CodePudding user response：

This code should solve your problem:

import numpy as np
import pandas as pd
from sklearn.preprocessing import StandardScaler
from sklearn.svm import SVR

dataset = pd.read_csv('Position_Salaries.csv')
X = dataset.iloc[:, 1:-1].values
Y = dataset.iloc[:, -1].values
Y = Y.reshape(len(Y),1)  # this step is unnnnecesary: in fact you should reshape to (-1)

sc_X = StandardScaler()
sc_Y = StandardScaler()
X = sc_X.fit_transform(X)
Y = sc_Y.fit_transform(Y)


regressor = SVR(kernel='rbf')
regressor.fit(X, Y)

sc_Y.inverse_transform(regressor.predict(sc_X.transform([[6.5]])).reshape(-1,1))  # not the final reshape(-1,1)

It's unusual using labels with shape (-1,1), the most common to use them as (-1,).

You can check your examples and labels shape with print(X.shape) and print(Y.shape), it should output (n_samples, n_features) and (n_samples,) respectively. Then, your code should be the following:

import numpy as np
import pandas as pd
from sklearn.preprocessing import StandardScaler
from sklearn.svm import SVR

dataset = pd.read_csv('Position_Salaries.csv')
X = dataset.iloc[:, 1:-1].values
Y = dataset.iloc[:, -1].values

sc_X = StandardScaler()
sc_Y = StandardScaler()
X = sc_X.fit_transform(X)
Y = sc_Y.fit_transform(Y)


regressor = SVR(kernel='rbf')
regressor.fit(X, Y)

sc_Y.inverse_transform(
    regressor.predict(
        sc_X.transform([[6.5]])
    )
)

CodePudding user response：

I can tell you from experience that this kind of thing will drive you nuts. So I recommend not doing this, but instead using sklearn.compose.TransformedTargetRegressor. It will save you having to inverse transform the target, which is much more convenient, and therefore safer (because it's harder to mess it up!). You can also easily pass in custom transformers if you want.
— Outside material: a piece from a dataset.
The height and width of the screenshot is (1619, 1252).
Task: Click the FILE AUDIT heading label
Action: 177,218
I'd go further then to say you should use a Pipeline to manage scaling in general. It's nice because then you can forget about having to scale data when you predict later because the scaler is part of the pipeline. If you choose to estimate model performance with holdout or cross-validation splits later, you also don't have to remember to fit the scaler to the training data only.
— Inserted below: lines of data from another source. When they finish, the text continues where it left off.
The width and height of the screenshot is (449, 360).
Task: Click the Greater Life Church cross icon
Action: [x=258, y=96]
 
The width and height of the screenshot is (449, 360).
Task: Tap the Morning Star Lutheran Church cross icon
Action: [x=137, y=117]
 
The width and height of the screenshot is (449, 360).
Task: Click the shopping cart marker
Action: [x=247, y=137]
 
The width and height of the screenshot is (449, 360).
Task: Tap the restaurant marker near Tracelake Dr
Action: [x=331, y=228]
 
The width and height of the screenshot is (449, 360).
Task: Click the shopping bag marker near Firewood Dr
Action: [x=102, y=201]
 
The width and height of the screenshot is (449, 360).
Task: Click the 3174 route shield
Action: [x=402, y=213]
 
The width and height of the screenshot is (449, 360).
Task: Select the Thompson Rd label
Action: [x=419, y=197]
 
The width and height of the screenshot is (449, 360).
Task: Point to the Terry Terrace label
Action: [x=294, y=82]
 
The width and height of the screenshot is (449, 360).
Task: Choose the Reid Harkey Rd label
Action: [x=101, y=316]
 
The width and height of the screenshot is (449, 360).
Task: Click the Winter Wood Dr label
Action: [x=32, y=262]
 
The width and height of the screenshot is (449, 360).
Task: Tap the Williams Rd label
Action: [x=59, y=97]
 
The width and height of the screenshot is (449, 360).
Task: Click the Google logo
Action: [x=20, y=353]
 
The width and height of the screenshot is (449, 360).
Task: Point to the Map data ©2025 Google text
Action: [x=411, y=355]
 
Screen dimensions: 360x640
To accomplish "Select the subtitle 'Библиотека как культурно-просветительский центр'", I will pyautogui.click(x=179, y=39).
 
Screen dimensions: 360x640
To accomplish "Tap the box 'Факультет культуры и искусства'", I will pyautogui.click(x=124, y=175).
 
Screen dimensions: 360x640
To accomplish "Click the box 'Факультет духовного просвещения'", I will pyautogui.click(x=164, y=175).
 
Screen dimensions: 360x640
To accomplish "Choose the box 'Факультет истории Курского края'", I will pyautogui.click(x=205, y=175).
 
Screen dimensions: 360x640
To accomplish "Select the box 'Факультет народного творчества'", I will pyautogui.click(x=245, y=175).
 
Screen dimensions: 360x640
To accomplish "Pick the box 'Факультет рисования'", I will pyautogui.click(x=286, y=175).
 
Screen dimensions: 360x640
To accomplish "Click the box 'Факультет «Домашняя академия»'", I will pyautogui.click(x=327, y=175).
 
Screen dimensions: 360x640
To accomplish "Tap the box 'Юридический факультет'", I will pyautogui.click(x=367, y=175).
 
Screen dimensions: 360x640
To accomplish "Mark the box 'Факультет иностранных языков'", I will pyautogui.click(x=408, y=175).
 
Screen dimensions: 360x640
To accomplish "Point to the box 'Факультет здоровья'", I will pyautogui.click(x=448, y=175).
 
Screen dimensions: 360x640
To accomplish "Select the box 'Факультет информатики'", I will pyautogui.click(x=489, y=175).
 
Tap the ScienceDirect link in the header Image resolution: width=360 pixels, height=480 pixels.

Here's how I'd do it (I'm using a small y for the target, in accordance with convention):

import pandas as pd
from sklearn.compose import TransformedTargetRegressor
from sklearn.pipeline import make_pipeline

df = pd.read_csv('Position_Salaries.csv')
X = df.iloc[:, 1:-1].values
y = df.iloc[:, -1].values

ttr = TransformedTargetRegressor(regressor=SVR(kernel='rbf'),
                                 transformer=StandardScaler(),
                                 )
pipe = make_pipeline(StandardScaler(), ttr).fit(X, y)

As you can see, it's a lot less code, and the beauty is that you can pass new data directly to this pipe. The pipeline takes care of scaling the input data X, and the TransformedTargetRegressor takes care of scaling and inverse-transforming the target y. So this gives you a prediction in the correct units:

pipe.predict([[6.5]])  # Assuming there's only one feature.

Some notes, in case you want to develop this further:

You may not actually need to scale the target. Try not scaling it and see if it makes a difference; I suspect it won't. It usually just makes handling the results really fiddly (e.g. calculating errors), and often is not necessary. You do need to scale X with a nonlinear SVR though.
If you split the data later, e.g. into training and validation sets, then remember to fit the scaler to the training data only, otherwise you'll leak information about the validation data distribution to the model.